The United States walked out. They refused to endorse the outcome and announced they will not participate in Sevilla. That move, while dramatic, is now being used to shield others—EU, UK, Canada, Japan, and others—who played an equal role in gutting ambition, stalling progress, and stripping the process of credibility.
The final document was adopted “by consensus,” but this consensus was manufactured. Civil society has witnessed weeks of backroom negotiations, pressure, and procedural opacity. The transparency that should define international cooperation was absent. The accountability mechanisms civil society fought for were diluted. Calls for real action on debt, climate finance, tax justice, and reform of the global financial architecture were deflected or erased.
This wasn’t a victory.
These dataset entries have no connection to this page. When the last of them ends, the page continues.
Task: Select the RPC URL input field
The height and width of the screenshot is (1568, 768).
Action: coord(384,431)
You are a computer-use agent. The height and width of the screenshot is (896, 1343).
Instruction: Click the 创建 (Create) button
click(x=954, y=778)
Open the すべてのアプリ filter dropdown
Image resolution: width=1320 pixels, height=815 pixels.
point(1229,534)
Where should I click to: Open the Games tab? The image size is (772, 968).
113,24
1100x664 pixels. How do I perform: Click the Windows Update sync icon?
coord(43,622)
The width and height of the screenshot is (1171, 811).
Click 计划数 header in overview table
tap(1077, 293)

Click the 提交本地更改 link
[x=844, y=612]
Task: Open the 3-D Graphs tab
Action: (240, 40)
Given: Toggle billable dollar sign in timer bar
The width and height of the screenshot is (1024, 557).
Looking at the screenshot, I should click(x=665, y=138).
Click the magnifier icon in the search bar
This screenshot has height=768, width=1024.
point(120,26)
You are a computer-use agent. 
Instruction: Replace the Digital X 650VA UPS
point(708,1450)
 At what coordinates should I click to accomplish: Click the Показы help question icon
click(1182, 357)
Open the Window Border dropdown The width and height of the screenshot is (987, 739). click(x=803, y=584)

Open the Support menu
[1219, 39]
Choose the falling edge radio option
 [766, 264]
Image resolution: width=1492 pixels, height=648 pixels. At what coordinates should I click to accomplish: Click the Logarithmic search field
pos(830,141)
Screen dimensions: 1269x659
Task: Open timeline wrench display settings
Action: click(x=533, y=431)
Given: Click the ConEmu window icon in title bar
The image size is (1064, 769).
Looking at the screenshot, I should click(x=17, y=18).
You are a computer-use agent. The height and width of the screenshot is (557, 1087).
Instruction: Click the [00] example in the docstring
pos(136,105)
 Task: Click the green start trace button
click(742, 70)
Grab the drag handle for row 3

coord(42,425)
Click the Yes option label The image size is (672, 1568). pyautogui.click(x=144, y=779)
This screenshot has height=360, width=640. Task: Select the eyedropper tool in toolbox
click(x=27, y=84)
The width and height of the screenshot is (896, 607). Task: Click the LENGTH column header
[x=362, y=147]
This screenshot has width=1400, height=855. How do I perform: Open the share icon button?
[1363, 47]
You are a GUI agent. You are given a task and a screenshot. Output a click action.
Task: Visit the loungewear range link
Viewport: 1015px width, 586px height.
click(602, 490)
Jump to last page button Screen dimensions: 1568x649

It was damage control.
What really happened
- The Global North bloc resisted every demand that would have shifted power or money toward the Global South.
- The EU and allies worked behind the scenes to weaken the text on systemic issues—especially international tax governance, debt restructuring, and climate justice.
- The US, unable to dilute the document further, chose to walk away. That walkout is now being used to cast the remaining countries as heroes of multilateralism.
- The Global South, especially G77 members, were forced to choose between blocking the document or salvaging the process.
Why this matters
This outcome is not just symbolic. It locks in a status quo that is killing people.
- Debt distress across Africa, Latin America, and parts of Asia is rising. A fair multilateral mechanism to restructure debt was again blocked.
- Climate finance remains inadequate, inaccessible, and deeply unjust. No breakthrough was made on new, additional, and predictable public funding.
- Tax justice was sidelined. The momentum for a UN-led tax convention was deliberately undercut, leaving profit-shifting and tax evasion by multinationals intact.
Civil society must speak with clarity
The story being told now—that the world saved multilateralism—is a lie.
Multilateralism was not saved. It was sanitized.
Civil society must refuse this narrative. We need to:
- Expose how Global North countries coordinated to gut ambition while hiding behind diplomatic language
- Center the demands of movements, not donors
- Call out the procedural manipulation that sidelined meaningful participation
- Hold the line on systemic reform—not charity, not soft language
What’s next
Collective Action and expose the injustice, amplify alternatives, and keep the momentum alive.
This is a fight about power. About who sets the rules of the global economy, and who benefits from them.